▶ _Task objective_
Could you write out the listing again, starting at the line that has "Find the location" and stopping after the line that has "handle-label: 处理: is", with "particular element" changed to "specific element" and nothing else altered? Leave the pictures out.

##### Data excerpts #####

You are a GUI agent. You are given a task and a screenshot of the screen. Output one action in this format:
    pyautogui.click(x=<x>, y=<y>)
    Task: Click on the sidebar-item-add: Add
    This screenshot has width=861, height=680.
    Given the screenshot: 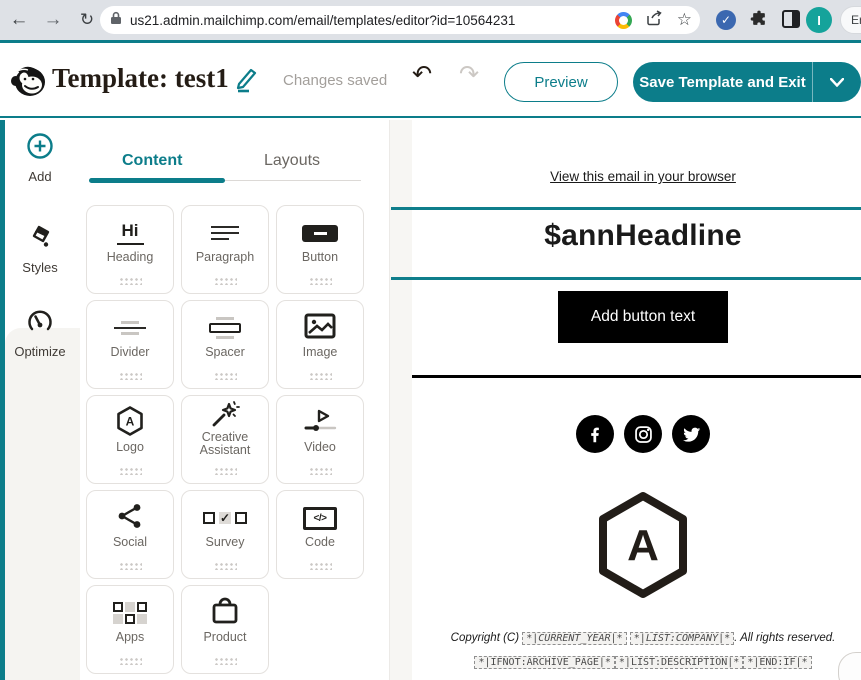 What is the action you would take?
    pyautogui.click(x=40, y=158)
    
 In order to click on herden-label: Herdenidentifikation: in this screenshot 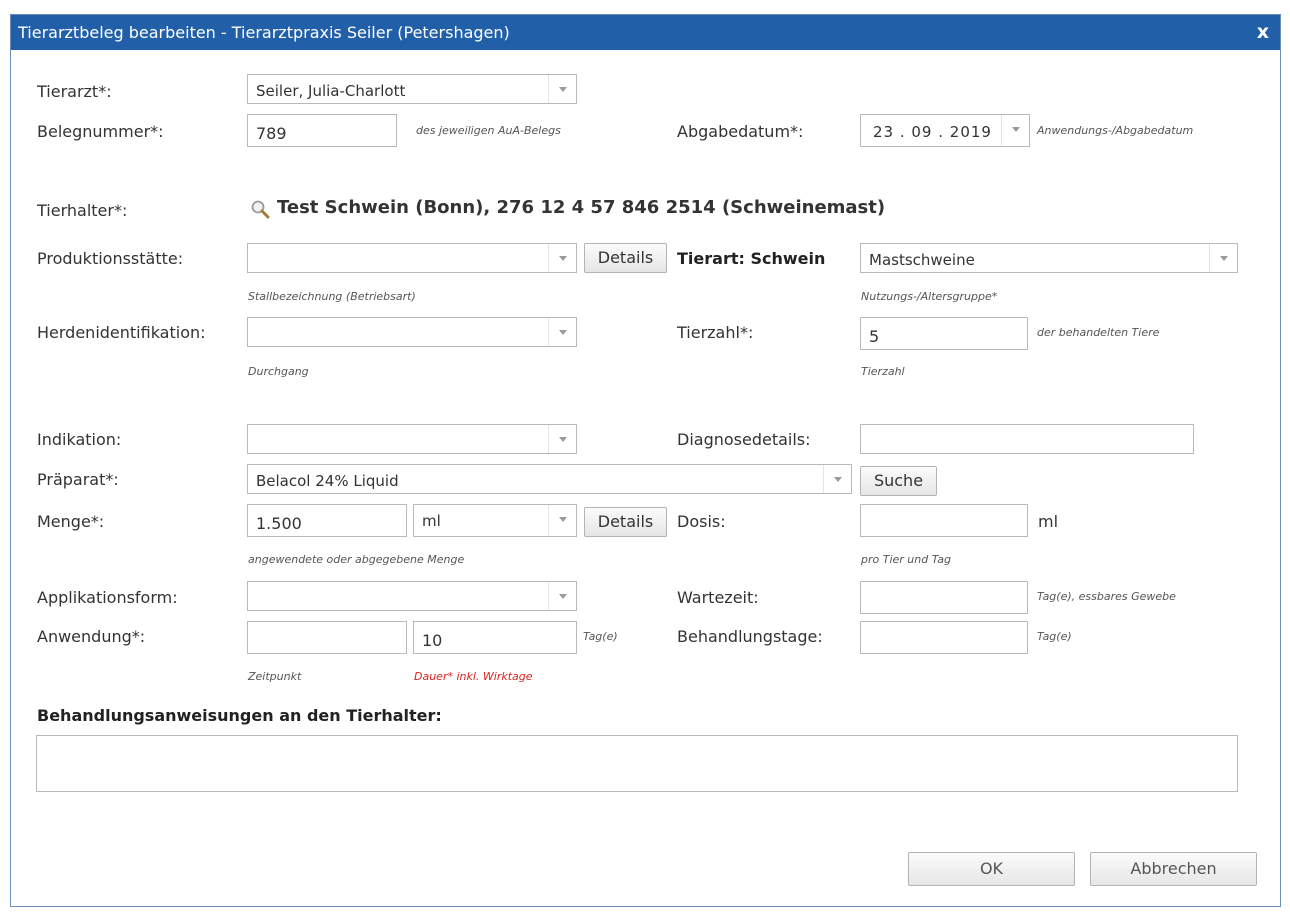, I will do `click(122, 332)`.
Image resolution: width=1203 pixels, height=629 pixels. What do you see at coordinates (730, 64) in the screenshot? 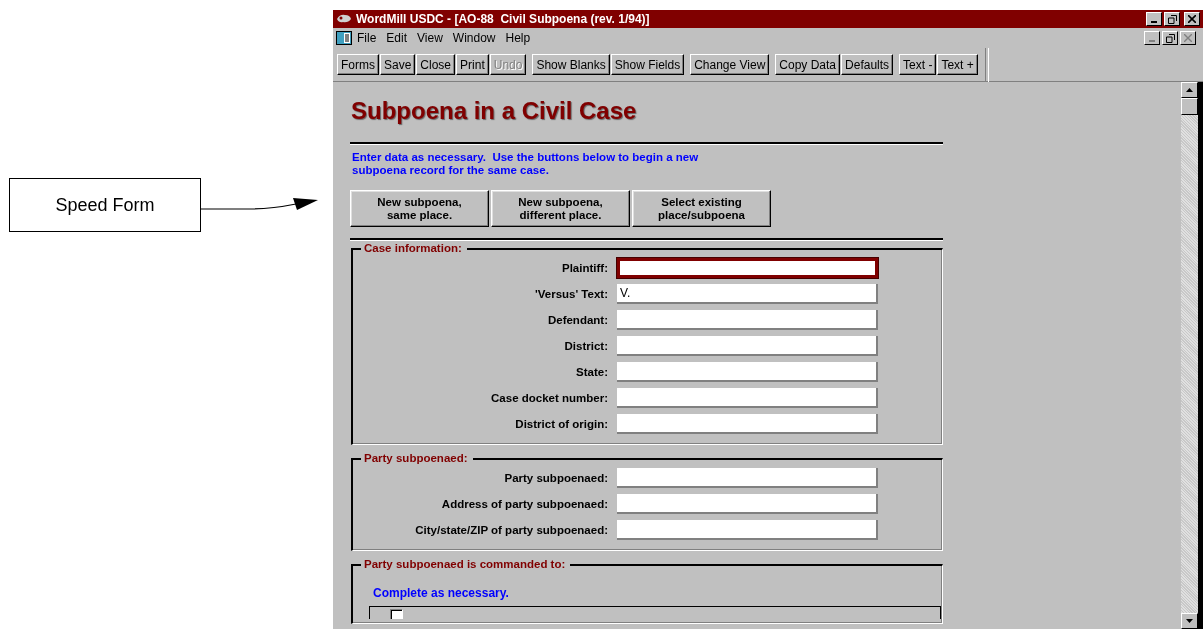
I see `toolbar-button: Change View` at bounding box center [730, 64].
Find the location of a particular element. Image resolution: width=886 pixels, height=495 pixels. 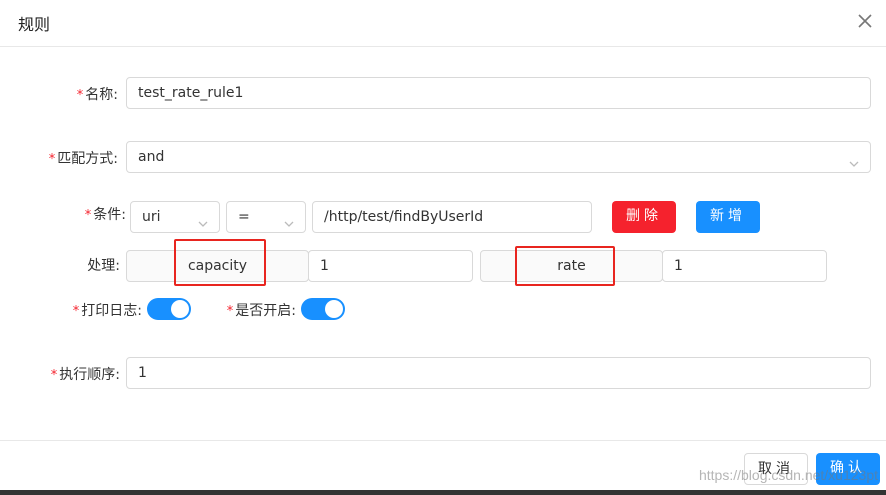

handle-label: 处理: is located at coordinates (90, 265).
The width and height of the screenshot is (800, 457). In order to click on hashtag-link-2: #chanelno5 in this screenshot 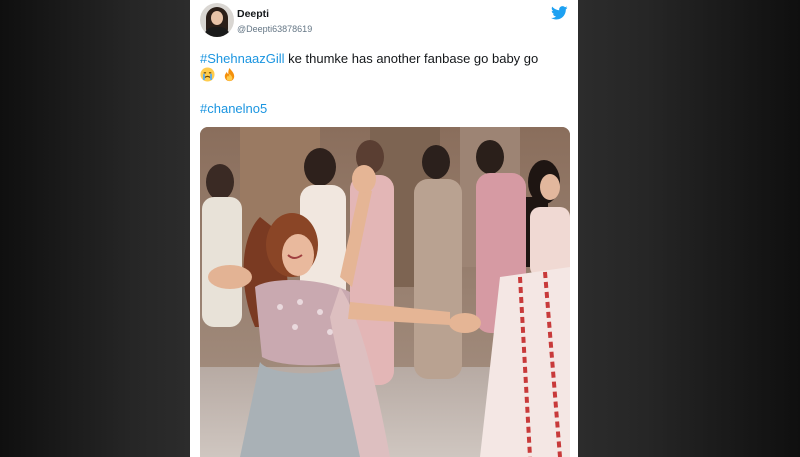, I will do `click(234, 108)`.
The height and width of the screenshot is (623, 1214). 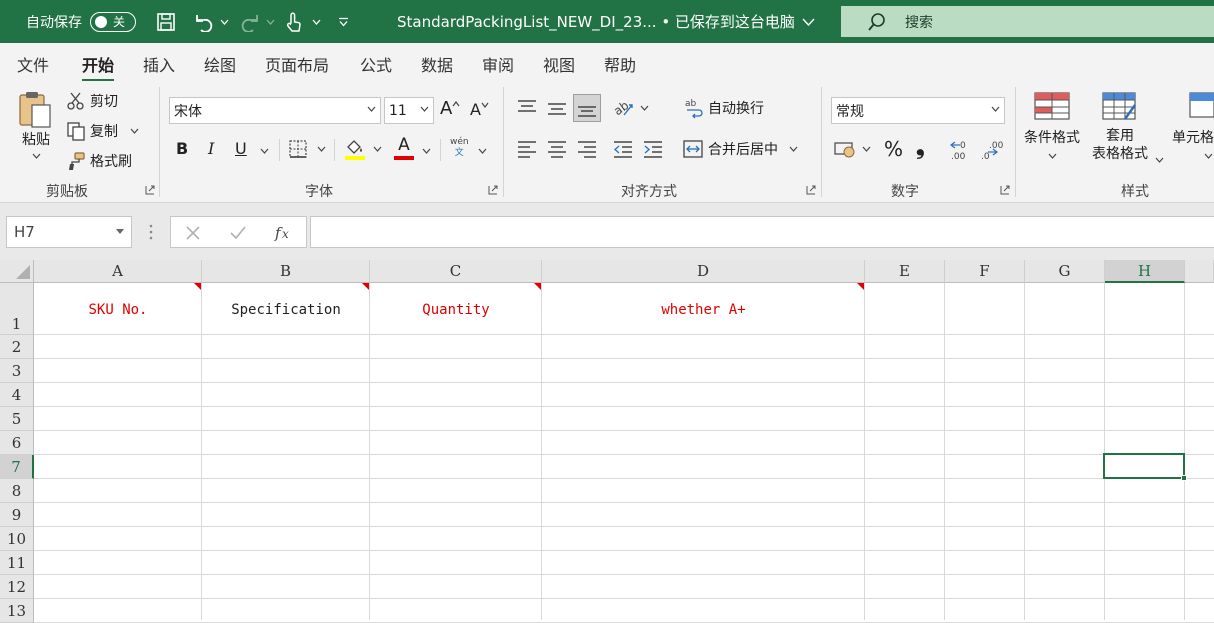 I want to click on row-header-5: 5, so click(x=17, y=419).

#####

▶ _Solution to this problem_
Find the location of a specific element. Image resolution: width=886 pixels, height=495 pixels. 

handle-label: 处理: is located at coordinates (90, 265).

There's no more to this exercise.